Task directions => Extend the article below on physicists and probability by writing what follows its final sentence.

A joint Fermilab/SLAC publication

 

Physicists harness the power of probability

January 06, 2014

Physicists harness the power of probability

What do the stock market, weather models and the discovery of the Higgs boson all have in common? They all are deeply indebted to statistics.

Albert Einstein was greatly disturbed by the idea that the universe is governed by an intrinsic randomness. He deeply mistrusted quantum mechanics, the set of rules that describe how particles behave—seemingly haphazardly—at the tiniest scale. In a 1926 letter to fellow physicist Max Born about this, Einstein famously wrote in protest, “God doesn’t play dice.”

Quantum mechanics sabotaged Einstein’s vision of elegant and deterministic natural laws. In 1935 he teamed up with two other scientists to disprove one of its principles—the Heisenberg Uncertainty Principle—which shows that it is impossible to know simultaneously the exact position and velocity of a particle.

But unfortunately for Einstein, his multiple attempts to gut quantum mechanics were in vain. Decades of physics research show that nature, at its most fundamental level, seems to be governed by chance.

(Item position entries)
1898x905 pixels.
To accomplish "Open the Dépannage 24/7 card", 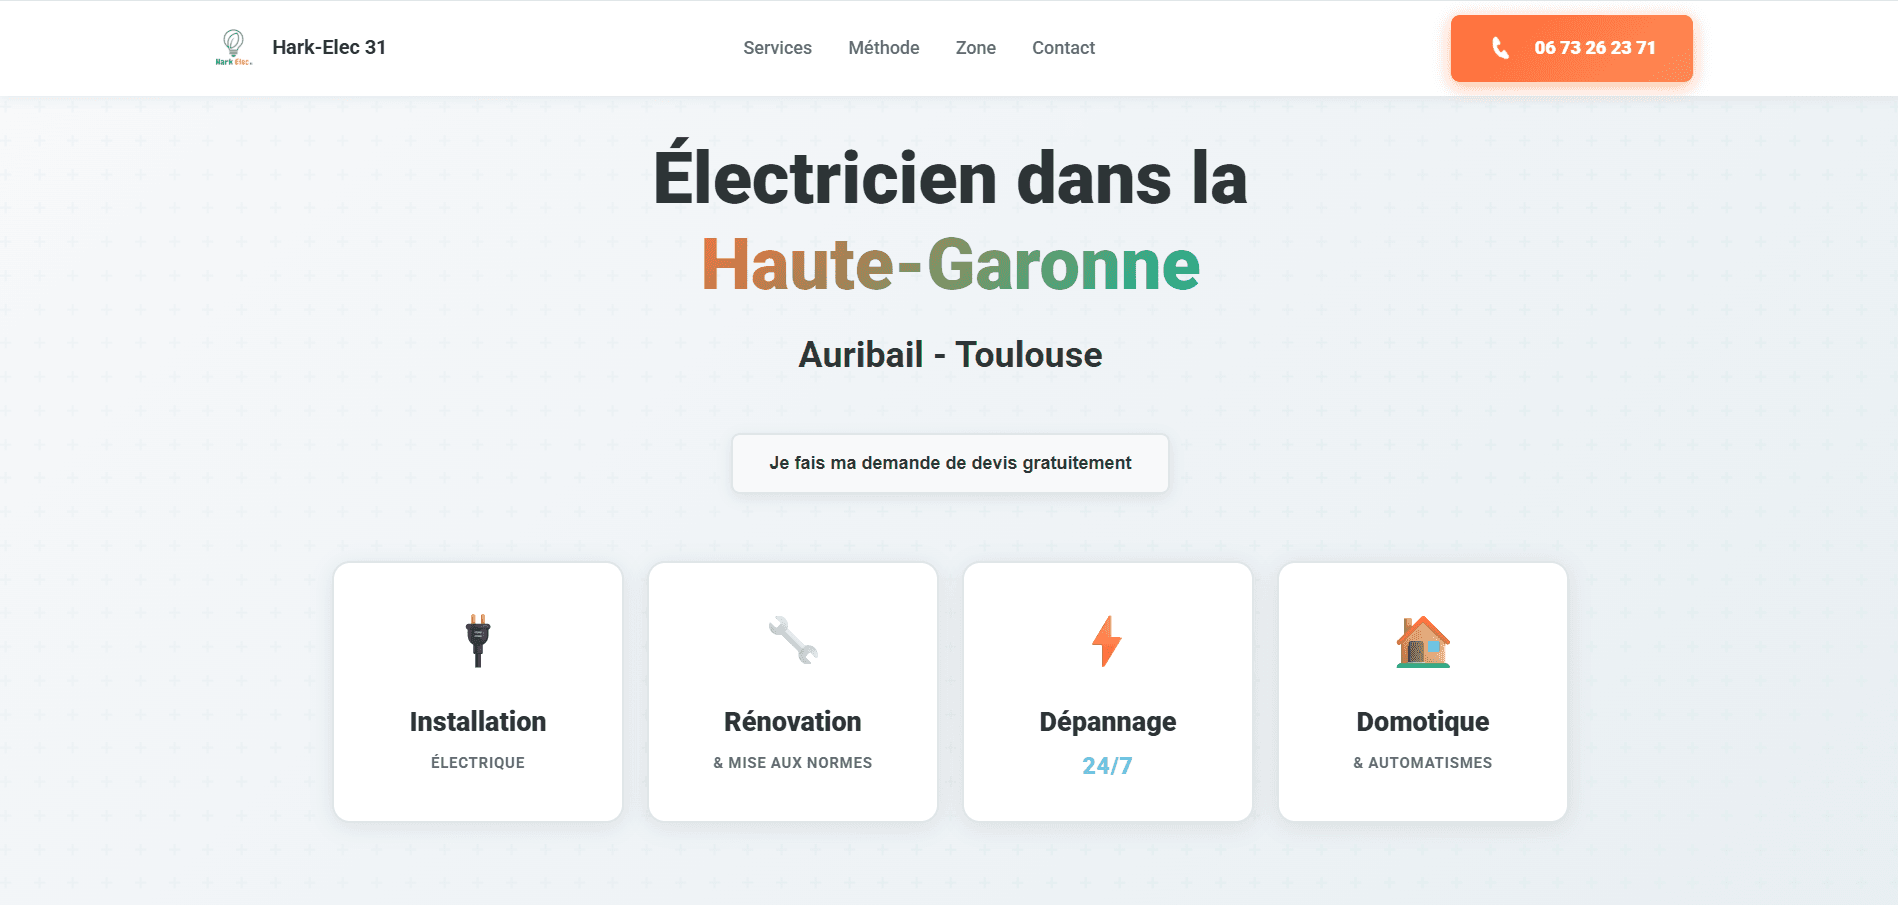I will tap(1107, 692).
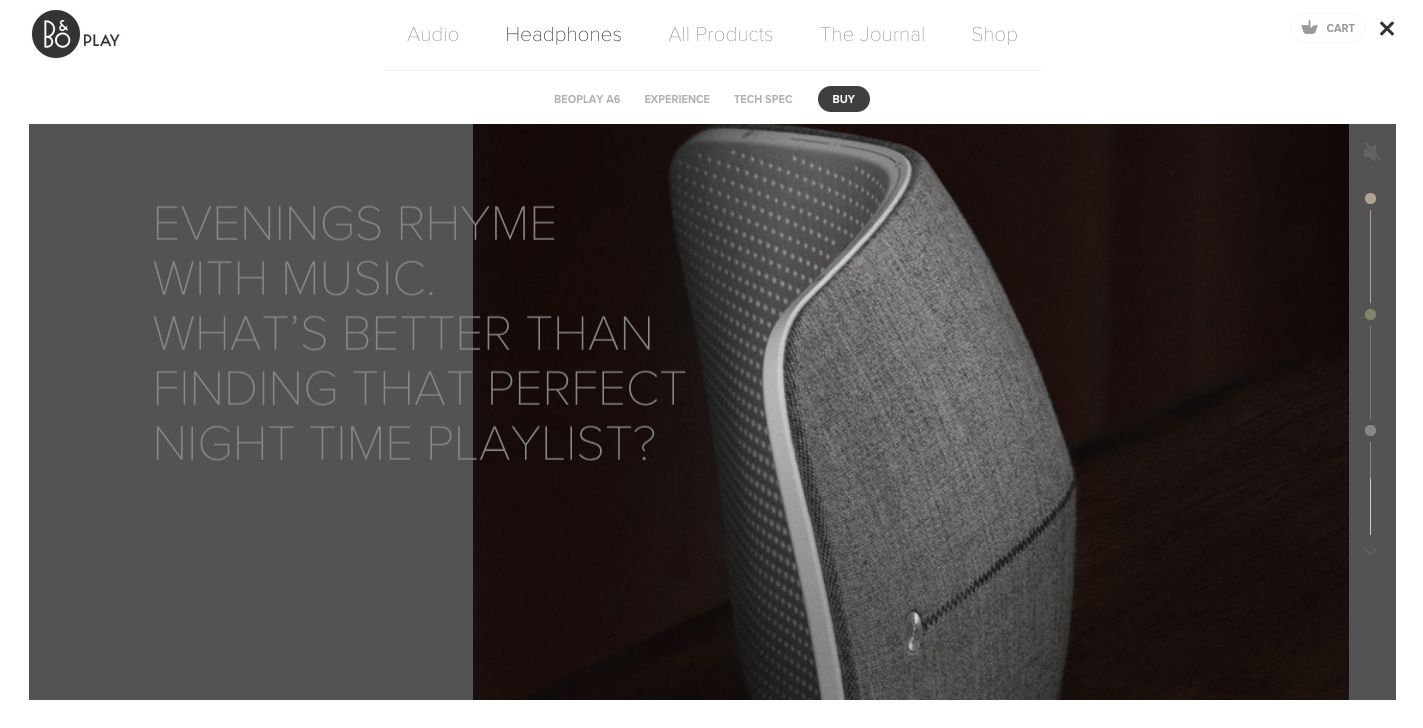Screen dimensions: 1423x728
Task: Select the BEOPLAY A6 sub-tab
Action: [x=587, y=99]
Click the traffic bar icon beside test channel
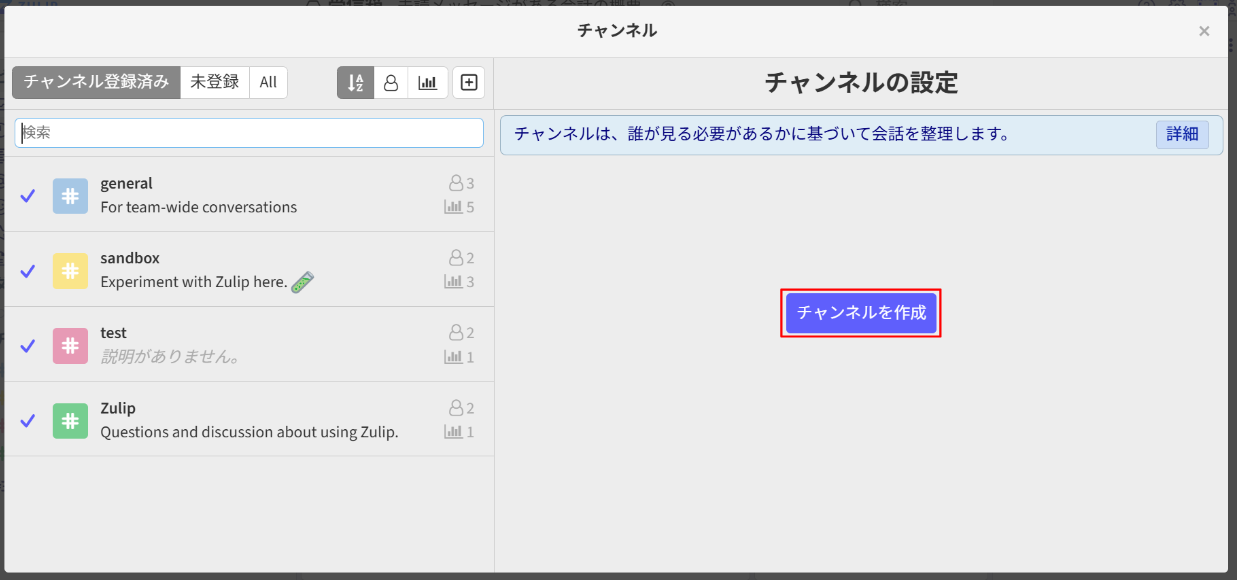This screenshot has width=1237, height=580. pyautogui.click(x=451, y=356)
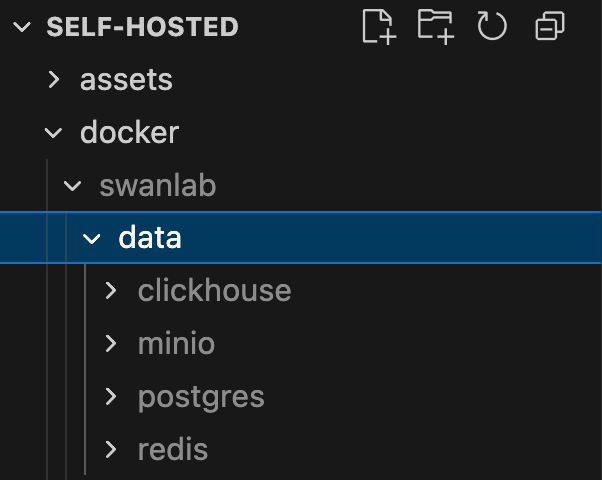Expand the assets folder chevron
The width and height of the screenshot is (602, 480).
click(x=55, y=80)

Reply =>
Instead of battling this element of uncertainty, scientists—along with economists, meteorologists and casino owners—create statistical models to predict the behavior of particles, stocks, storms and clients at a blackjack table. They can’t foresee exactly what will happen, but they can map the likelihood of different situations and develop a general idea of what they should expect. For example, a casino owner doesn’t know exactly how much money a given patron will take away from the blackjack table. But, thanks to statistical modeling, he or she knows the average amount, and then uses this information to guarantee a steady profit.

Physicists do something similar to predict possible experimental outcomes: They run simulations. In recognition of the role this type of modeling plays in casino economics, they call them "Monte Carlo simulations" after the famous casino in Monaco.

Monte Carlo simulations make predictions about physical phenomena based on everything scientists know, both about their experimental setup and about how particle physics works. The simulations help experimentalists design their detectors and understand their data, and they help theorists make predictions. Comparing predictions with experimental results can tell physicists whether their theories are correct. Any deviations provide hints that they might have found something new.

Today, Monte Carlo simulations play a vital role in every field that uses statistics to make predictions—including finance, risk-management, computing, engineering, meteorology, baseball, video games and political science. For example, sports analysts use batting averages and player statistics to simulate hundreds of baseball games and predict how each team will fare during the season.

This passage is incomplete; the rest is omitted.